Inside Football: Optimistic Contrarian Views On Housing

December 30, 2007 | 8:25 pm |

Ok, I was watching the New York Giants actually beating the New England Patriots last night. I felt a glimmer of hope for humanity and even the housing market by seeing the extra effort being played in a game that means nothing to the Giants playoff spot while the Patriots vied for an undefeated season. Of course the Giants lost and my optimism for the housing (and humanity) market dimmed.

With the housing market weakening in many markets, its easy to pile on with “grim” news. Here are a few attempts at contrarian reporting from sources other than the NAR.

Daniel McGinn at Newsweek provides some optimism in his article: Housing Optimism: Why the year in real estate wasn’t all bad news.

  • Some Numbers Are Strong
  • Things Aren’t Tough All Over
  • Long-Term Owners Are Still Way Ahead
  • Even Pessimists Admit to Uncertainty

Holden Lewis at Bankrate makes a defense of low-doc loans (sort of) by responding to a reader’s optimistic response to his quote: “Limited-doc mortgages exist mostly to allow people to cheat on their taxes” (I wholeheartedly agree with the cheating angle Holden mentions):

  • Lenders sold themselves on convenience
  • Inexperienced underwriters suffered a mental “blue screen of death” when confronted with complex tax returns, because they’re trained to process loans assembly-line style.

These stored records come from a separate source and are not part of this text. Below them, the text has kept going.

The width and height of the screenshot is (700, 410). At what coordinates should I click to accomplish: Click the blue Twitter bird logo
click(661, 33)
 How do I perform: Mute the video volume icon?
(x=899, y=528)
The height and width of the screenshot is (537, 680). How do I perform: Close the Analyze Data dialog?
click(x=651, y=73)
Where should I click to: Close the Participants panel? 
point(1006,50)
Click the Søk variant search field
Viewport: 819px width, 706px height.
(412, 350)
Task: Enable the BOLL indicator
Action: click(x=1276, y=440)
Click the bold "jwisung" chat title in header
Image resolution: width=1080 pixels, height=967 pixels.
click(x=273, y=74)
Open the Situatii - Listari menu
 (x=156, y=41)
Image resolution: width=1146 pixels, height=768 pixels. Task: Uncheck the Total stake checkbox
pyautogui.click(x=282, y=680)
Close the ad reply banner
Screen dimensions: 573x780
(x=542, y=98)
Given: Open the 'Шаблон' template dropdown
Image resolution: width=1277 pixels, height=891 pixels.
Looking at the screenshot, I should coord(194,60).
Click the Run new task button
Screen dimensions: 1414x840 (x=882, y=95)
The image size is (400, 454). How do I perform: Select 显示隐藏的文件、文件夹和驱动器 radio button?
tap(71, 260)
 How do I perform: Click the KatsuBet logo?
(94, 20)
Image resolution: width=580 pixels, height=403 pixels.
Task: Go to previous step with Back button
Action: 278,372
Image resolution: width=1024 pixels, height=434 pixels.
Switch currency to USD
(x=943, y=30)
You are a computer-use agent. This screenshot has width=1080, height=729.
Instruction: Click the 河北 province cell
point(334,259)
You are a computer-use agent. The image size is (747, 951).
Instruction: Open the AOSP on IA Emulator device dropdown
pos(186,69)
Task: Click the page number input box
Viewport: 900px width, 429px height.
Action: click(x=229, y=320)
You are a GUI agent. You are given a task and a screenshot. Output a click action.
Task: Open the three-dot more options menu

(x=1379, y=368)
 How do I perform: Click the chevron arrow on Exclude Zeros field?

Megan McArdle of Atlantic Monthly in her post Who cheated who? she:

  • Questions whether bankers are to blame
  • Believes subprime borrowers will not default en masse
  • Feels we are over reacting and that will cause more problems

Felix Salmon of Seeking Alpha in his post Are Subprime Losses Being Exaggerated? sort of teases us with this title but he’s really questioning the optimistic stance of many:

  • Middle-class homeowners out there suffering under the burden of enormous non-recourse mortgages
  • Its not just losses of subprime mortgages, its industries ranging from homebuilders to diswasher manufacturers

Confused? Join the rest of humanity – you’re not alone.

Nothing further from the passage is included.